## Texto apresentado
* * * * * * *

Mesmo que já tenha me formado há mais de 10 anos na Faculdade de Direito da Pontifícia Universidade Católica, escrevo essas linhas não como advogado militante mas como pai de duas amadas crianças, e viúvo aos 35 anos de idade. Tal razão justifica a maneira menos formal que minhas razões são apresentadas emocionadas já que não poderia funcionar como advogado sem emoção nem parte só com a razão.

Convivi e fui oficialmente casado com Bruna Bianchi Carneiro Ribeiro Lins e Silva por 4 anos e meio.

Bruna estudou Comunicação na PUC-Rio. Após se formar foi fazer seus cursos de pós-graduação e mestrado em Moda, exatamente em Milão, Itália. No fim do seu curso final, após uma longa temporada de 4 anos, conheceu um norte-americano de nome David George Goldman, que estava hospedado do mesmo edifício onde Bruna morava, e que ali se encontrava como modelo. Logo apos alguns meses de contato, começaram a namorar, no estilo namoro por distância, já que o norte-americano morava nos Estados Unidos da América, e não tinha disponibilidade nem era mais convidado para desfilar com tanta intensidade por conta da sua idade.

namoro durou alguns meses. Durante este período Bruna viajou aos Estados Unidos e com seu namorado americano viajaram para o Canadá.

Dois meses depois de seu retorno para Milão, Bruna descobriu que estava grávida do namorado norte-americano, o que teria acontecido durante a viagem ao Canadá. Bruna anunciou o fato ao namorado e à família. Por mais que o contato entre os namorados eram raros diante da distancia, e com a vontade de ser mãe se aflorando, resolveu Bruna abdicar da Europa e se mudou para New Jersey, nos Estados Unidos, com o objetivo de dar ao filho a chance de ter uma família.

Bruna, infelizmente, não poderia imaginar o sofrimento que estava por vir.

Passo aqui a relatar fatos muito pessoais que só um marido ou pessoas muito próximas poderiam de fato saber.

namoro que funcionara à distancia, até então, se tornou uma tragédia. O namorado, que viria a se tornar marido por conta da gravidez não mais tocava em sua mulher. Durante todo o período de gravidez, inclusive na lua-de-mel, que acontecera tardiamente, e com Bruna grávida, não houve qualquer relação intima entre o casal.

Durante os últimos 3 anos de vida em comum, Bruna dormia em quarto separado de seu ex-marido. Vivia angustiada, em profunda depressão, chorando diariamente. As brigas eram comuns e assistidas pelo pequeno Sean, nascido em 2000 nos EUA mas registrado no Consulado Brasileiro e no 1o Registro Civil de Pessoas Naturais do Rio de Janeiro. Importante destacar que tal registro no Consulado Brasileiro ocorreu três meses após o nascimento de Sean, tornando-o cidadão brasileiro como todos nós, com todos os direitos e deveres de um cidadão nato, que quando completar a maioridade poderá optar por ser brasileiro ou americano. Até então permanecerá com ambas as nacionalidades, sem que uma se sobreponha a outra ou que ele seja mais brasileiro do que americano, e vice-versa.

* * * * * * *

## Trecho dos dados

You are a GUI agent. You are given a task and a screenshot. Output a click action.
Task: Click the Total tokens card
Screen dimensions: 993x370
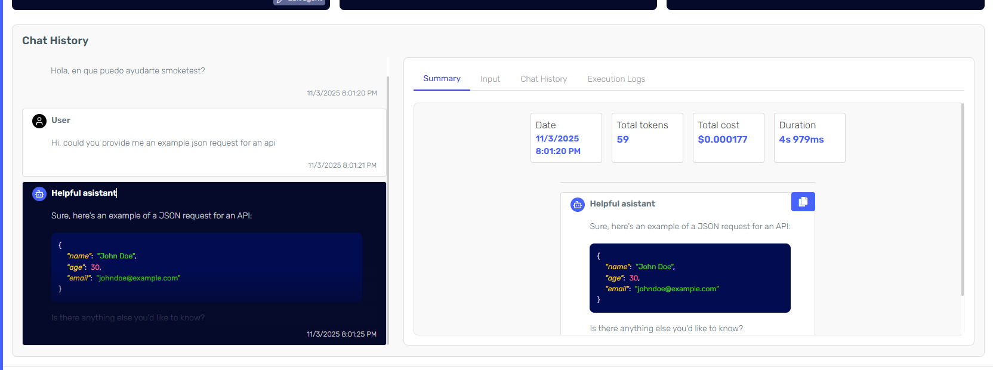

* * * * * * *

## Objetivos
a – Redigite o trecho do relato sobre Bruna compreendido entre "Dois meses depois" e "estava por vir.", inclusive.
b – Segundo o relato sobre Bruna, em que cidade ela fez seus cursos de pós-graduação e mestrado em Moda?
c – Prossiga com o relato sobre a vida de Bruna a partir do ponto em que ele termina.
Os dados não são necessários para o que se pede.

## Respostas finais
a –
Dois meses depois de seu retorno para Milão, Bruna descobriu que estava grávida do namorado norte-americano, o que teria acontecido durante a viagem ao Canadá. Bruna anunciou o fato ao namorado e à família. Por mais que o contato entre os namorados eram raros diante da distancia, e com a vontade de ser mãe se aflorando, resolveu Bruna abdicar da Europa e se mudou para New Jersey, nos Estados Unidos, com o objetivo de dar ao filho a chance de ter uma família.

Bruna, infelizmente, não poderia imaginar o sofrimento que estava por vir.

b – Em Milão, na Itália.

c –
David, nesta altura, e por conta da idade, não mais conseguia emprego e raramente conseguia algum dinheiro. Ficava em casa praticamente o dia todo, se preocupando em construir e consertar a casa. Bruna trabalhava o dia todo dando aulas de italiano em escolas primárias e era quem abastecia a casa com a alimentação e os custos gerais. Não obstante, e sabendo da situação, a família de Bruna auxiliava enviando dinheiro para que a família pudesse ter uma vida digna.

Até o seguro de saúde era pago por Bruna, já que seu ex-marido não auferia qualquer renda. Viviam num mundo de aparências, onde para alguns a vida era ótima, mas dentro de casa tudo era um inferno.

A situação chegou ao máximo no momento em que Sean, com quase completos 4 anos de idade, chamou sua avó materna, muito triste, para narrar que sua mãe não gostava dele porque ficava o dia todo fora de casa, e que quem gostava dele era seu pai, porque era ele quem o cuidava. Pediu para guardar o segredo. Perguntado quem teria dito tamanha barbaridade para uma criança, Sean respondeu que tinha sido David.

Estarrecida, a avó materna contou à filha o triste episódio. Bruna, que já se encontrava no Brasil com Sean, por conta de férias, decidiu terminar o casamento, que de fato já não existia há mais de 4 anos. Era infeliz, depressiva, tinha um marido vagabundo, que não desejava como mulher desde a gravidez, e se via obrigada a trabalhar o dia todo para exclusivamente sustentar a casa.

Decidiu não mais retornar aos EUA e terminar seu infeliz casamento.

Ligou para seu ex-marido, disse que estava infeliz, que não queria mais retornar, ofereceu-lhe passagem para vir imediatamente ao Brasil para conversarem e resolverem suas vidas. Nada aconteceu. O americano recusou as passagens, a estadia, e disse que no Brasil não pisaria.

Bruna, não restando outra alternativa, procurou informações com um advogado especializado para saber sobre sua situação. Imediatamente, e ainda durante o prazo autorizado pelo americano para Bruna aqui ficar em conjunto com seu filho, requereu perante a Justiça Brasileira a guarda provisória de Sean, que foi prontamente concedida.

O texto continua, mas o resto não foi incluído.